Jika Seorang Penulis Tak Bisa Menyelesaikan Tulisannya
Kata seorang psikolog, suatu kegiatan yang dilakukan secara berulang dalam waktu lama bisa menjadi sebuah kebiasaan baru. Saya cukup meyakini pernyataan itu karena sepertinya saya mengalami juga.
Frekuensi yang cukup banyak mengetik dengan huruf-huruf "aneh" tampaknya telah menjadi "habit" baru bagi saya. Ketika saya beralih menulis artikel menggunakan laptop yang lain, termasuk juga ketika mengetik di smartphone, seringkali saya memencet tombol huruf "x" saat bermaksud memunculkan huruf "a". Demikian pula yang terjadi pada empat karakter lainnya.
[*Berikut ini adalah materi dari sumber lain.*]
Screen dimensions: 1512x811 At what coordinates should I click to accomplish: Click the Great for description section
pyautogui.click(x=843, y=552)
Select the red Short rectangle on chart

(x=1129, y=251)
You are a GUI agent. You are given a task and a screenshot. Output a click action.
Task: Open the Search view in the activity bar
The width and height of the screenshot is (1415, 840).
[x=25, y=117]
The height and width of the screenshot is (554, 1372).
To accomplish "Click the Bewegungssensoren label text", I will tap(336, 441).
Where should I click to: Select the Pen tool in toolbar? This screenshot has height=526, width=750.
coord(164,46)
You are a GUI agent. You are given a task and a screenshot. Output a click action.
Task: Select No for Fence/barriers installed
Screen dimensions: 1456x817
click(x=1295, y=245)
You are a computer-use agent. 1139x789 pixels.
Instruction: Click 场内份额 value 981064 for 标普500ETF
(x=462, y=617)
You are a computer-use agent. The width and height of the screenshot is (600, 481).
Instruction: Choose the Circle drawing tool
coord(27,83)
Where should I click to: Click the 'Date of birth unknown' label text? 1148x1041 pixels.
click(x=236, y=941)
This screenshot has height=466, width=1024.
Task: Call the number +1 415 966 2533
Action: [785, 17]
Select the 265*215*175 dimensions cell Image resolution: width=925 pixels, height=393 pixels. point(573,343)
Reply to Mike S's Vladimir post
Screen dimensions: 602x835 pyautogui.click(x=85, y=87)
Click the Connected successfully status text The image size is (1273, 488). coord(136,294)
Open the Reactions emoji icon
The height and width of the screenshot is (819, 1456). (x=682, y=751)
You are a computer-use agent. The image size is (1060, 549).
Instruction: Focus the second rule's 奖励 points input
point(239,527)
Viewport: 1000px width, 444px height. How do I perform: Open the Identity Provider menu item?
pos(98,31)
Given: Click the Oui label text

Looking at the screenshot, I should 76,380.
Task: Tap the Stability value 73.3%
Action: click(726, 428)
Ada satu hal yang menjadi kegelisahan saya kini. Jika pandemi Corona berlanjut dalam waktu yang sangat lama, bisa-bisa saya tak mengenali lagi huruf-huruf "q", "w", "a" serta tanda baca "?" dan ".". Masak sih saya harus mengulang belajar membaca dengan mengikuti Kejar Paket A?
Dan di antara kelima karakter yang mungkin akan terhapus dari memori saya, tanda "titik" bisa menimbulkan dampak yang sangat serius terhadap karier saya. Bayangkan saja, ada seorang (yang merasa diri sebagai) penulis tak mengenal tanda titik. Akibatnya, seumur hidup ia tak akan pernah bisa menyelesaikan tulisannya!